Rare Disease Patient and Caregiver Perspectives on Rare Disease Diagnostic Journey: Results From an International Survey

OBJECTIVES: To understand the diagnostic journey of patients with rare disease (RD) by asking RD patients and their caregivers about insights and experiences in the healthcare system.

METHODS: Eight hundred participants were recruited for an international survey, leveraging a RD stakeholder panel. All participants had to be a RD patient or a caregiver of RD patient, >=18 years of age and reside in Germany, Spain, the United Kingdom (UK) or the United States (U.S). Participants completed an online survey outlining their (or their family member’s) experience living with RD.

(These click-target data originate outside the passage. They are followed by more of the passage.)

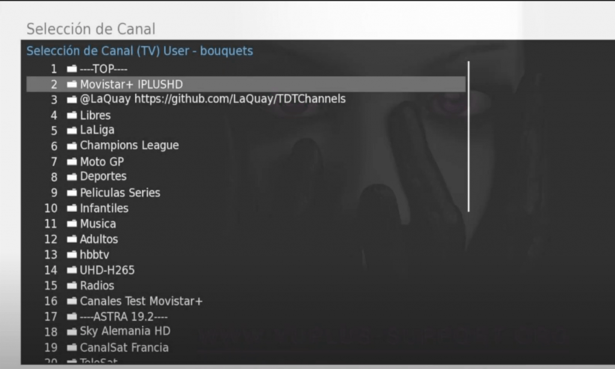Select the CanalSat Francia bouquet
Screen dimensions: 615x369
(x=246, y=347)
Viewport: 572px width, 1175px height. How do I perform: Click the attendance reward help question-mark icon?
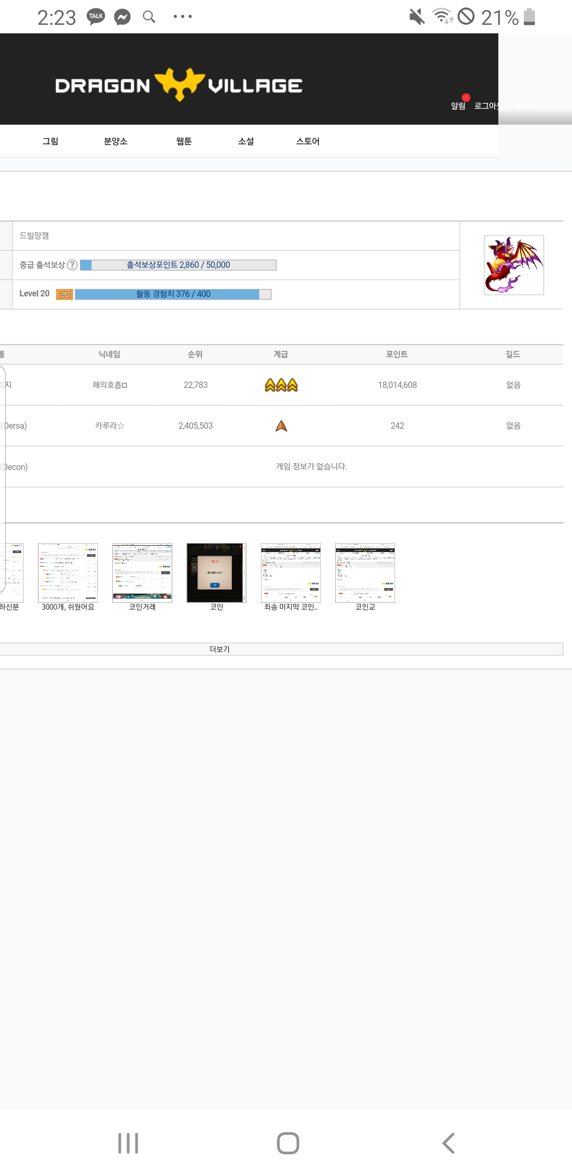[73, 265]
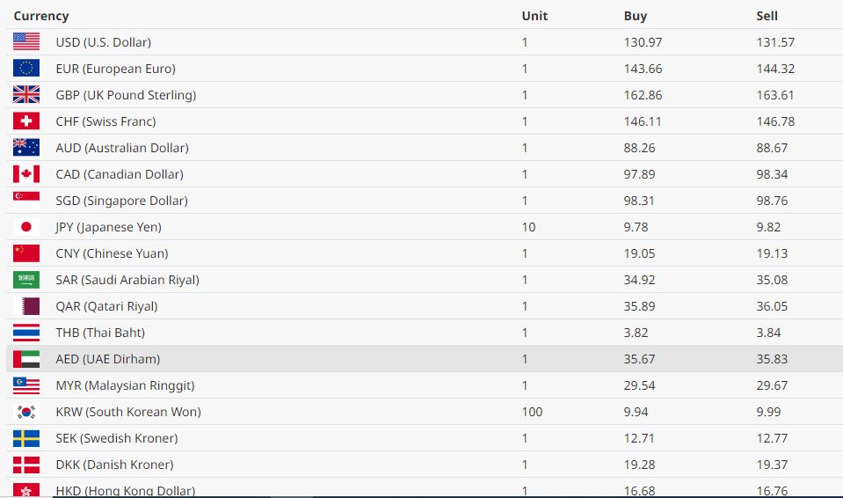Click the Saudi Arabian green flag
Image resolution: width=843 pixels, height=498 pixels.
click(x=26, y=279)
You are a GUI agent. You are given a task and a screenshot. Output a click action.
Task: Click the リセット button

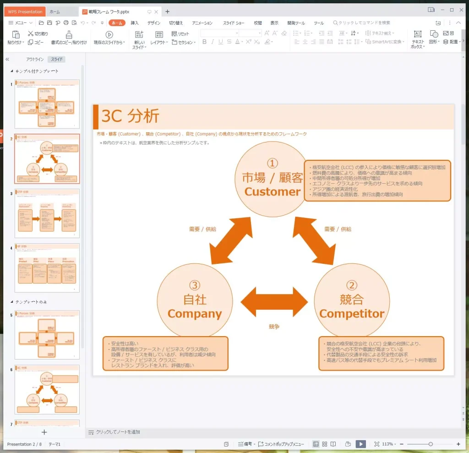tap(180, 34)
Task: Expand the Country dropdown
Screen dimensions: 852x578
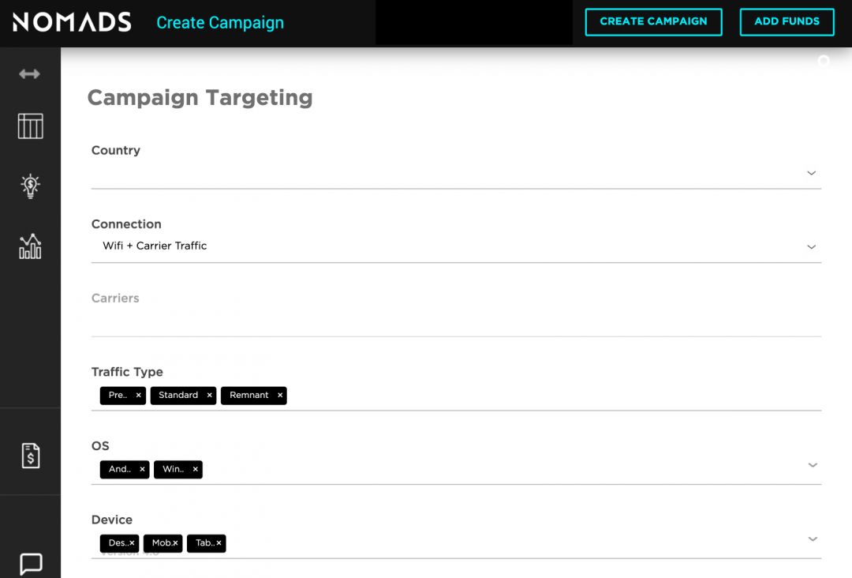Action: point(811,173)
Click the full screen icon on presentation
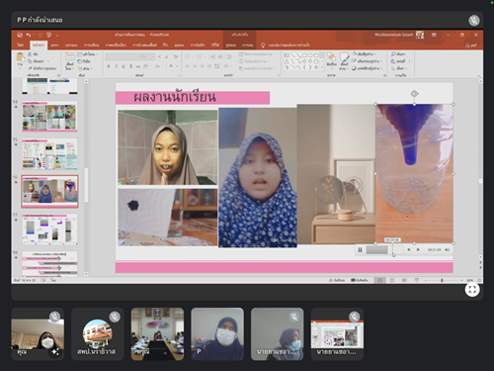Image resolution: width=494 pixels, height=371 pixels. tap(472, 290)
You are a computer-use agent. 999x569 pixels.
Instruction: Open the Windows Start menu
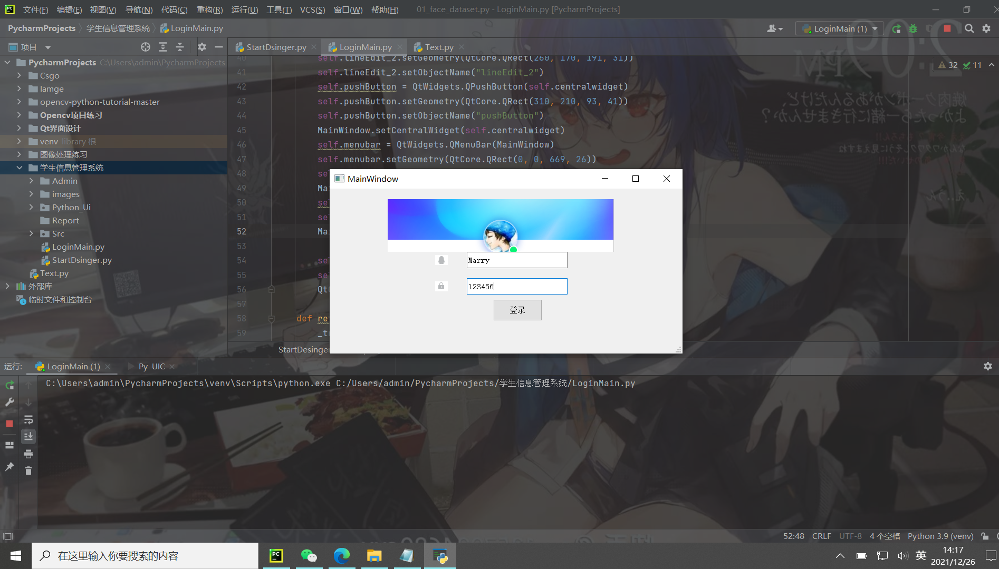(x=15, y=555)
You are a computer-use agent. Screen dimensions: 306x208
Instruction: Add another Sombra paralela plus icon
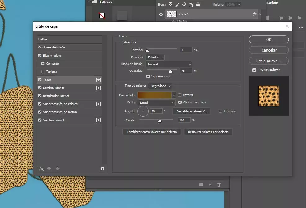98,120
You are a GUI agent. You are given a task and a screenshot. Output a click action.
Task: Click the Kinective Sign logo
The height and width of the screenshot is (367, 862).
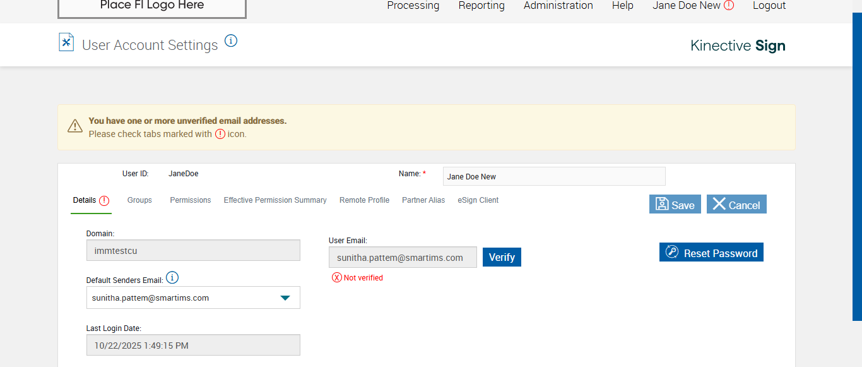738,45
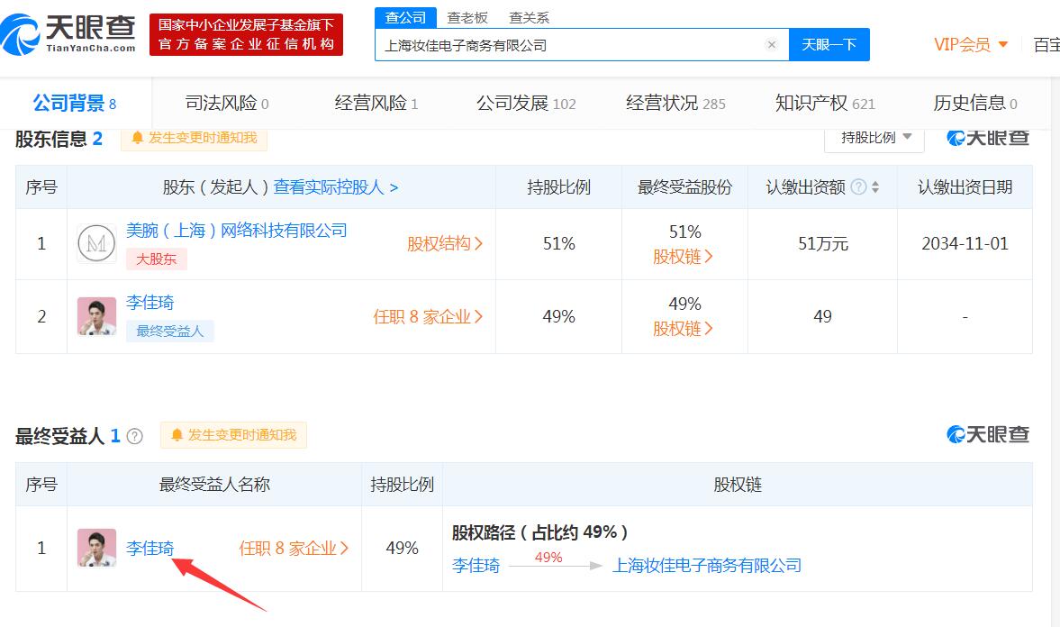
Task: Expand 股权链 in the 49% row
Action: click(x=683, y=329)
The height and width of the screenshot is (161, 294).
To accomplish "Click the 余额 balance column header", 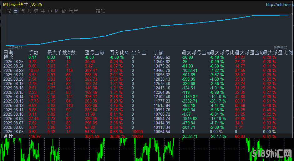I will click(159, 53).

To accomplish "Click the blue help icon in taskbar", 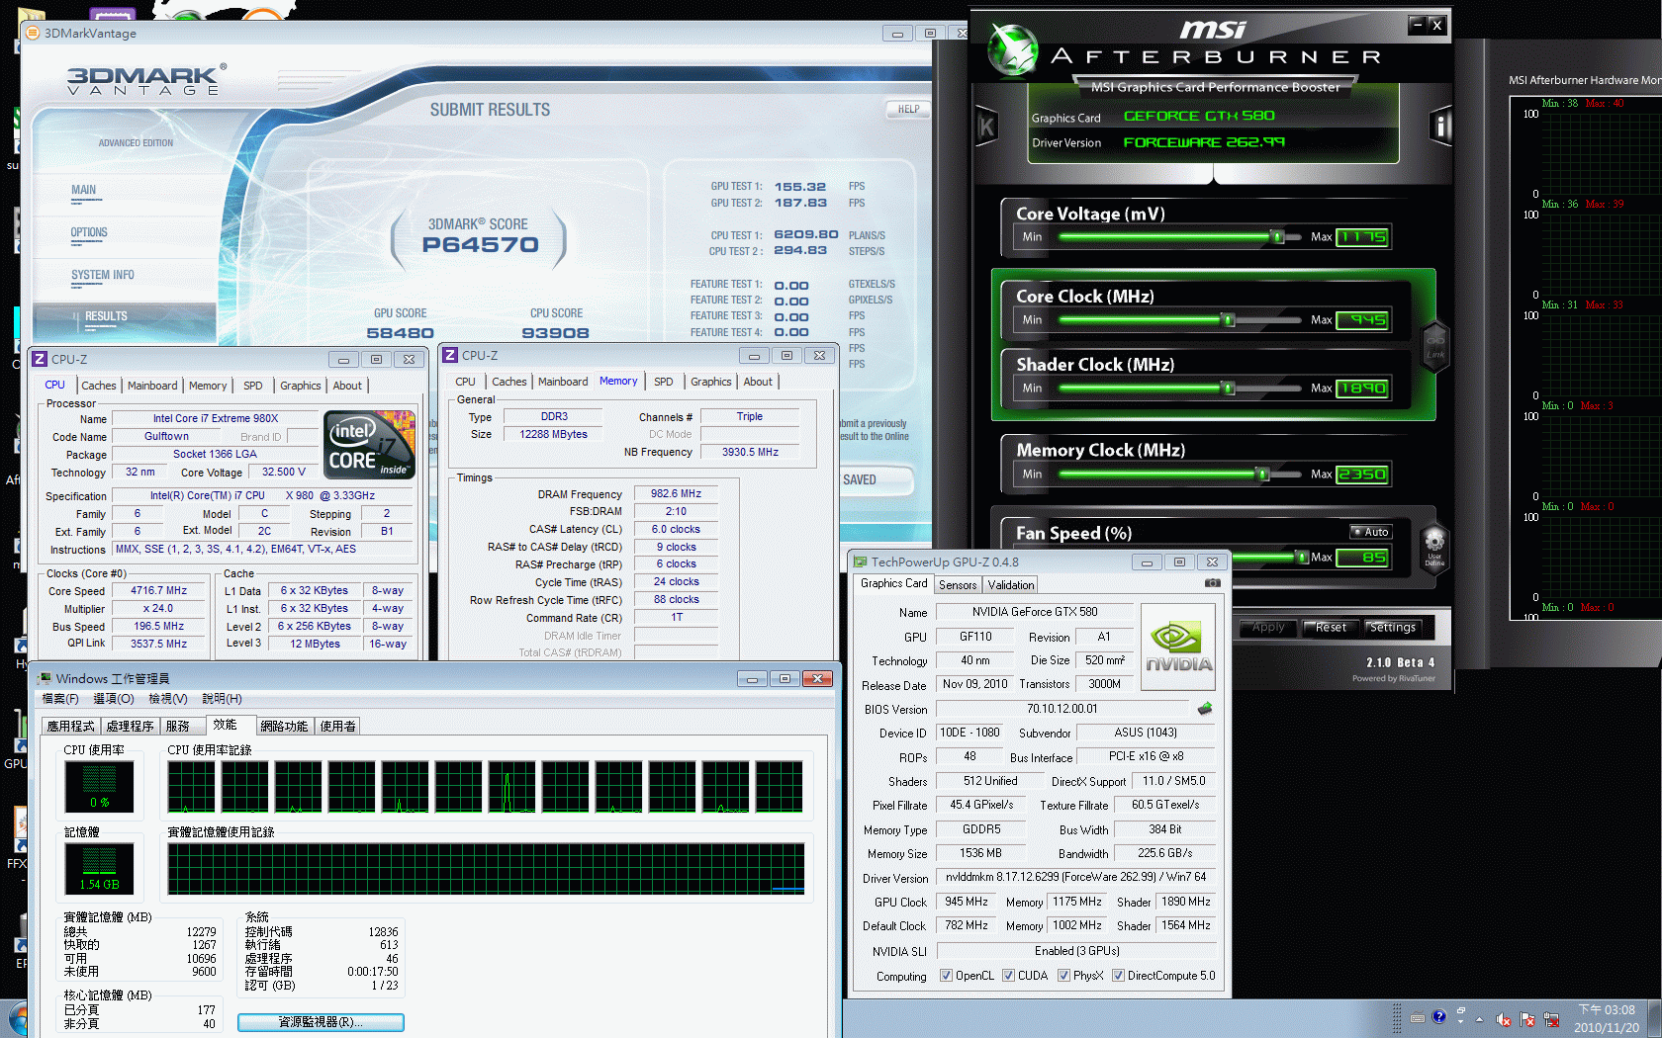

RESULTS: Survey participants included 100 from Germany, 168 from Spain, 252 from the UK and 280 from the U.S. Overall, 66% (range: 56% (UK) - 74% (U.S)) took up to 5yrs to receive a correct RD diagnosis, while 21% (range: 15% (U.S) - 28% (UK)) took >10yrs to receive a correct RD diagnosis. Over 54% (range: 46% (Germany) - 72% (UK)) reported to have been misdiagnosed at least once in their diagnostic journey; over 72% (range: 67% (US) - 80% (Germany)) shared that it is difficult to find a clinical specialist to manage their RD. Majority (67%; range: 62% (UK) - 79% (Spain)) had to see >=3 specialists, to receive their RD diagnosis. Furthermore, 34% (range: 25% (U.S) - 40% (Germany)) reported being denied diagnostic treatment during their diagnostic journey.

CONCLUSIONS: Overall, the diagnostic journey for RD stakeholders has been prolonged, and arduous, often fraught with difficulty finding the right RD specialist, difficulty receiving diagnostic treatments, or their RD being misdiagnosed. The burden associated with RD diagnostic journey varied dramatically across the countries, with patients often experiencing higher burden in one of the studied European countries, warranting closer scrutiny in improving health care access and delivery for the RD stakeholders in relevant geographies.